Dataset —
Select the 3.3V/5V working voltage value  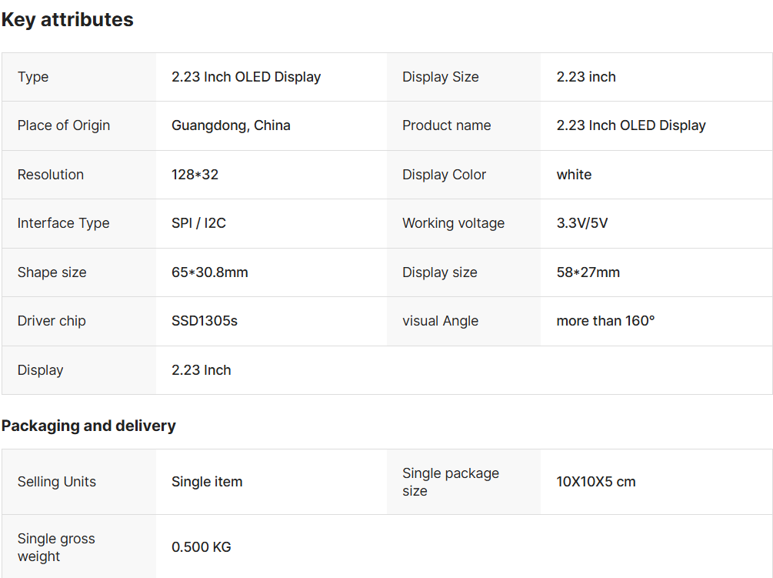click(581, 223)
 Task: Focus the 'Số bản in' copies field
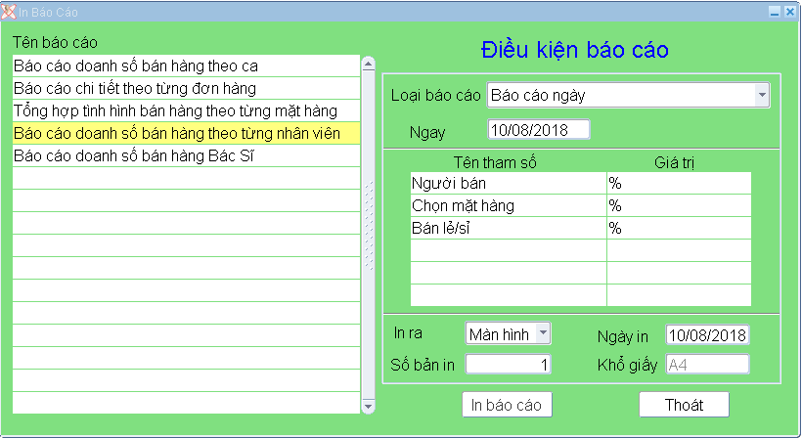508,365
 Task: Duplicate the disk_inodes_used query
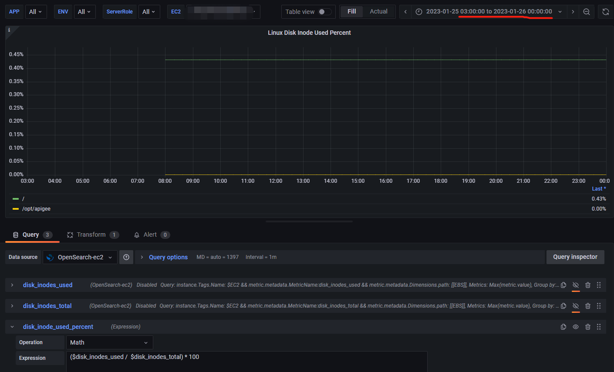pos(563,285)
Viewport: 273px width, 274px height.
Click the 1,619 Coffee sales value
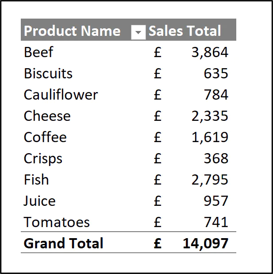(210, 137)
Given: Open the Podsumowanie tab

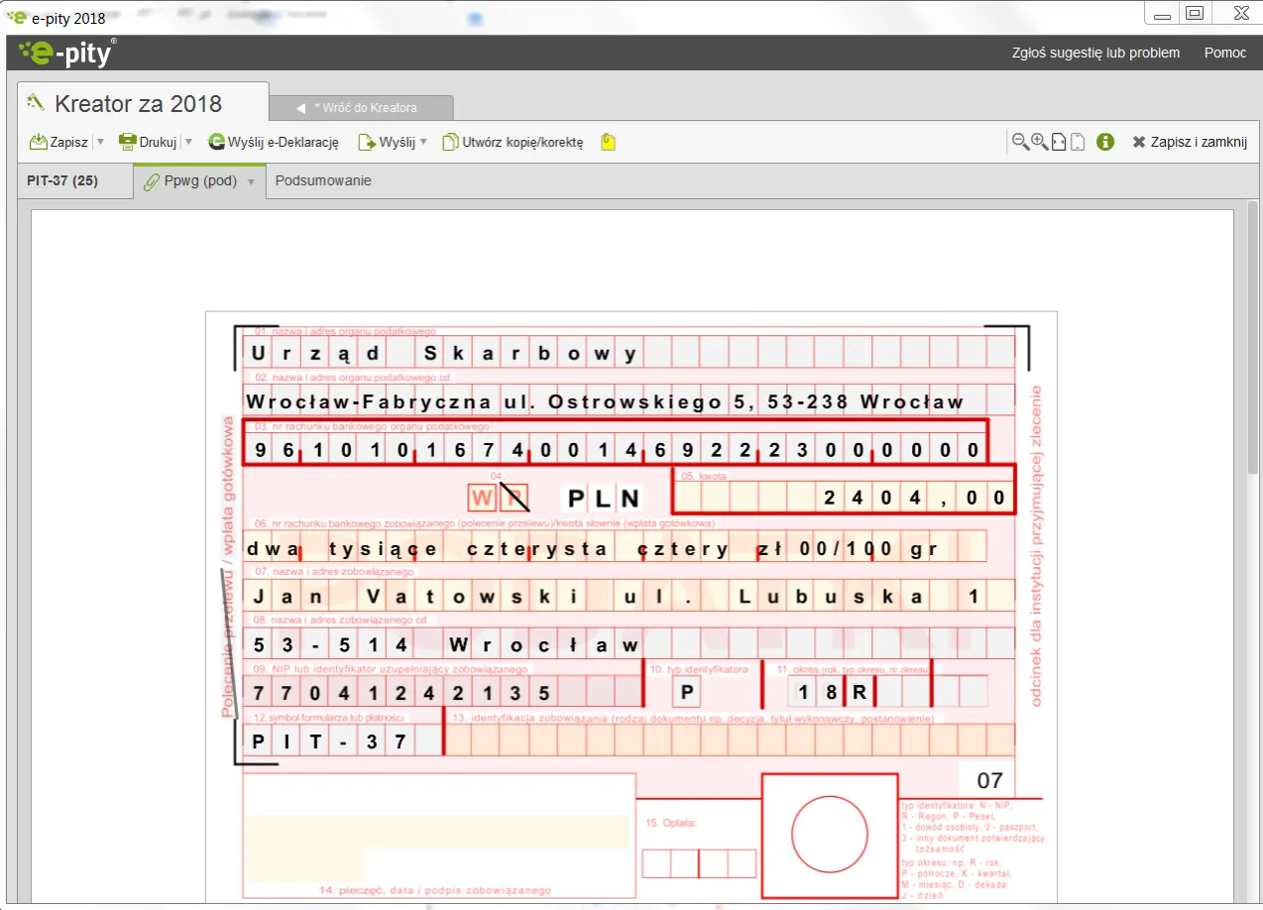Looking at the screenshot, I should pos(323,180).
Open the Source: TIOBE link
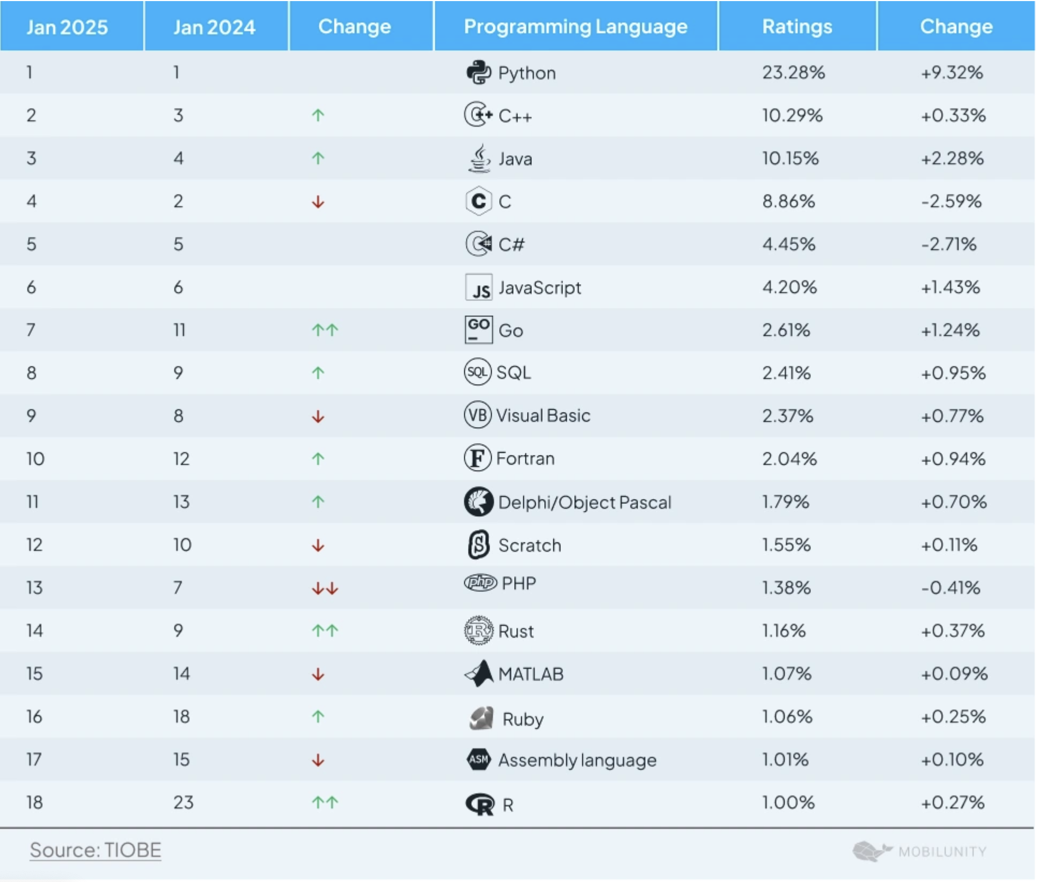 pos(96,850)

Work instruction —
Nothing but the lines from the one containing "Given: Open the Podsumowanie tab" through the final line of the entries above should be given again, each exactly as written; omit the pictures.

Your response —
Given: Open the Podsumowanie tab

Looking at the screenshot, I should pos(323,180).
Open the Source: TIOBE link
 pos(96,850)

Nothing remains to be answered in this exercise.